Google’s Willow chip achieves a major milestone in quantum error correction – but how close are we to practical quantum computing?

Google recently released some blogs about Willow, its next-generation quantum processor. These blogs are currently making headlines and causing substantial confusion. Let’s break them down so you have a clear picture of what they mean.

Google’s Big Breakthrough: Scalable Quantum Error Correction

Google’s most significant achievement is a major advancement in quantum error correction – a critical challenge in quantum computing due to the fragile nature of qubits. Qubits exist in a “superposition” state, making them highly susceptible to errors from environmental interference. Without effective error correction, qubits lose stability too quickly to perform useful computations.

To address this, Google improved on a method to group “physical qubits” into more stable “logical qubits” using a well-established technique called surface codes. Traditionally, increasing the number of connected qubits in a “surface code lattice” has led to higher error rates – the opposite of what is needed to create logical qubits from physical ones.

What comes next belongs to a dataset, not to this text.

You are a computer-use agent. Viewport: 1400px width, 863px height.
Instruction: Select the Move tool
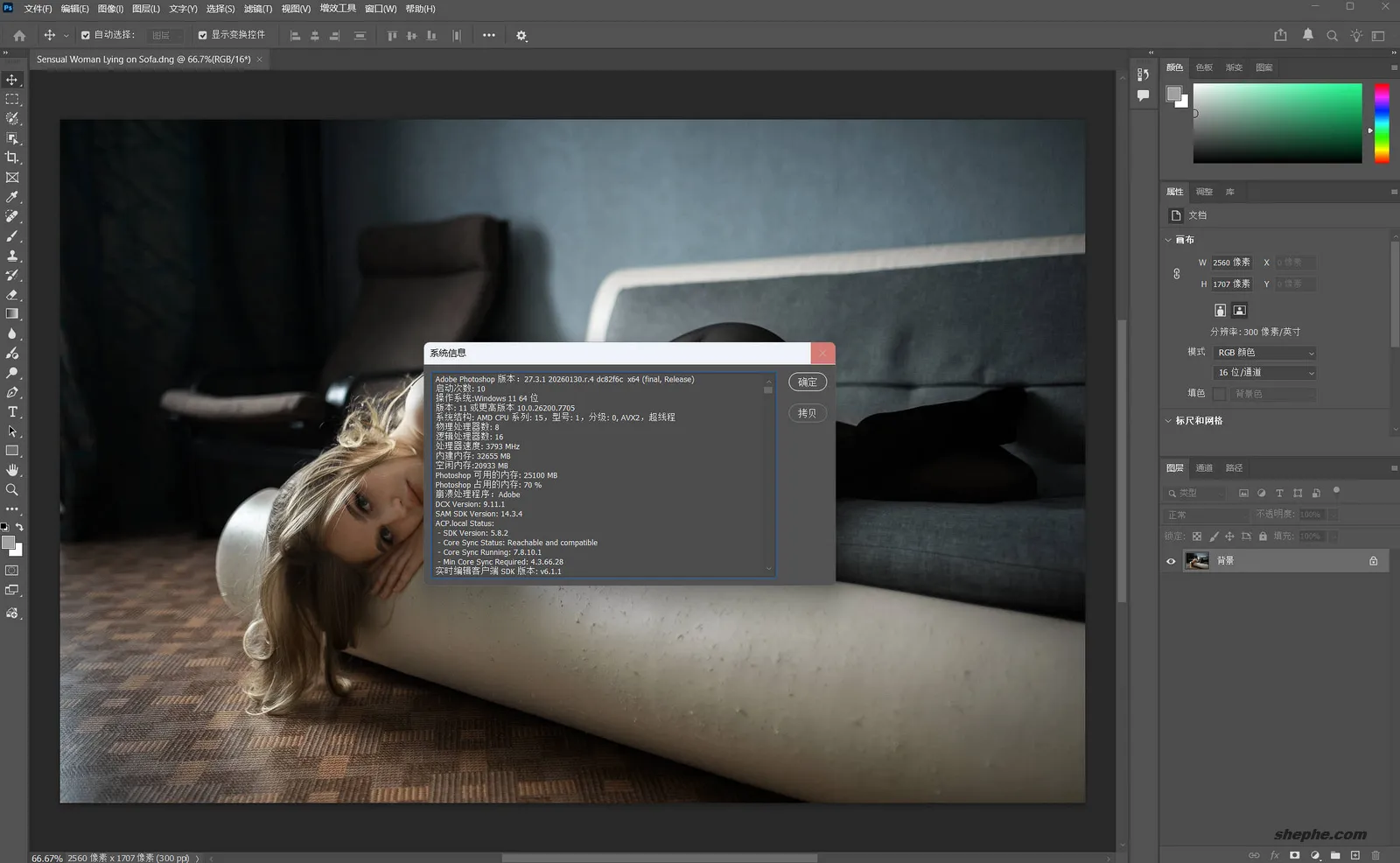pos(11,79)
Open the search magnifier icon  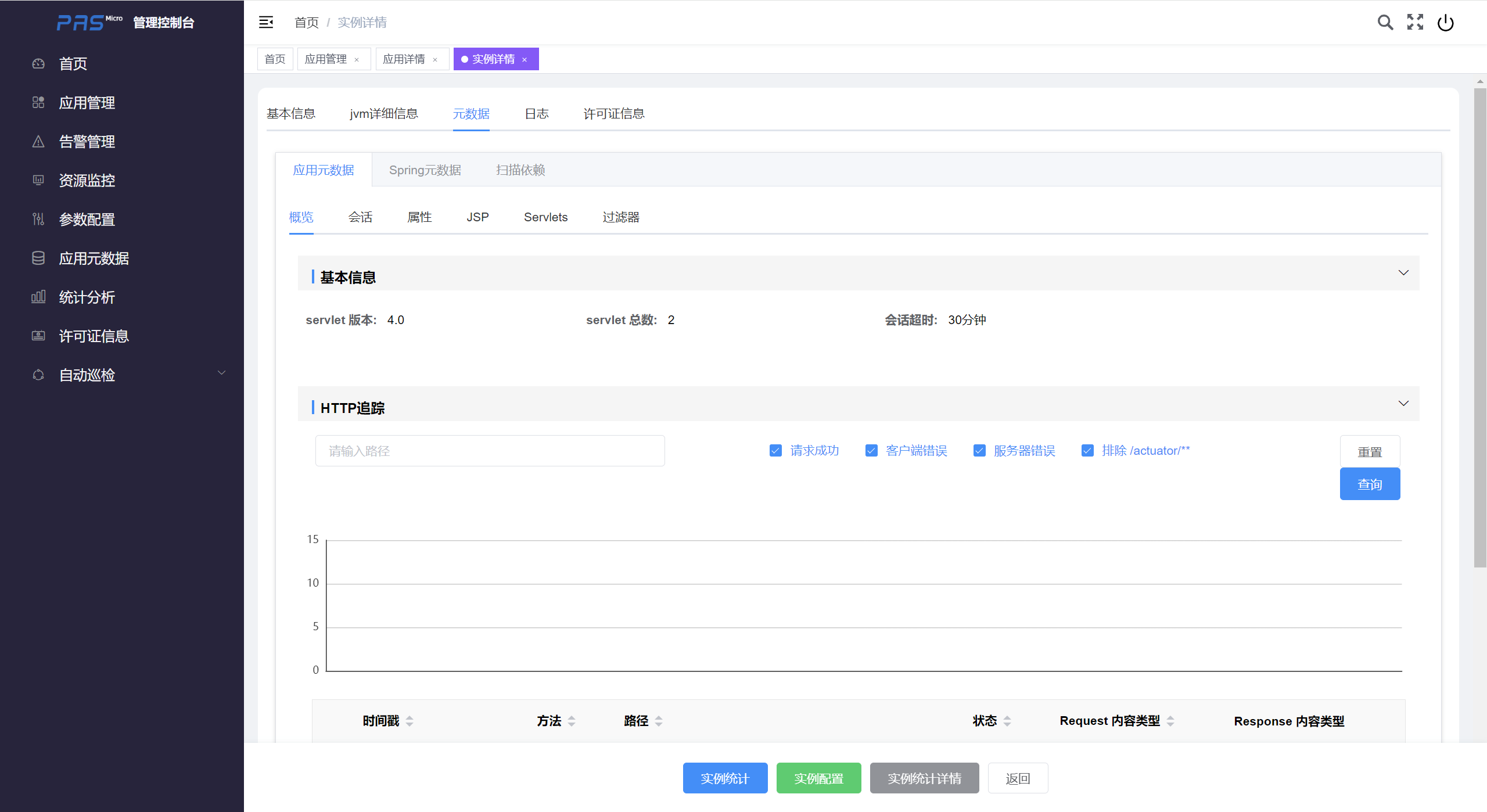[x=1385, y=22]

Google scaled from a 3×3 to a 7×7 physical qubit lattice while reducing the error rate by a factor of 2.14, effectively doubling the lifespan of logical qubits compared to its earlier Sycamore chip. This achievement demonstrates that we can add more physical qubits while exponentially improving the stability of logical qubits. And we will need much, much larger lattices to correct logical qubits to the point of usefulness. It looks like we might get there now.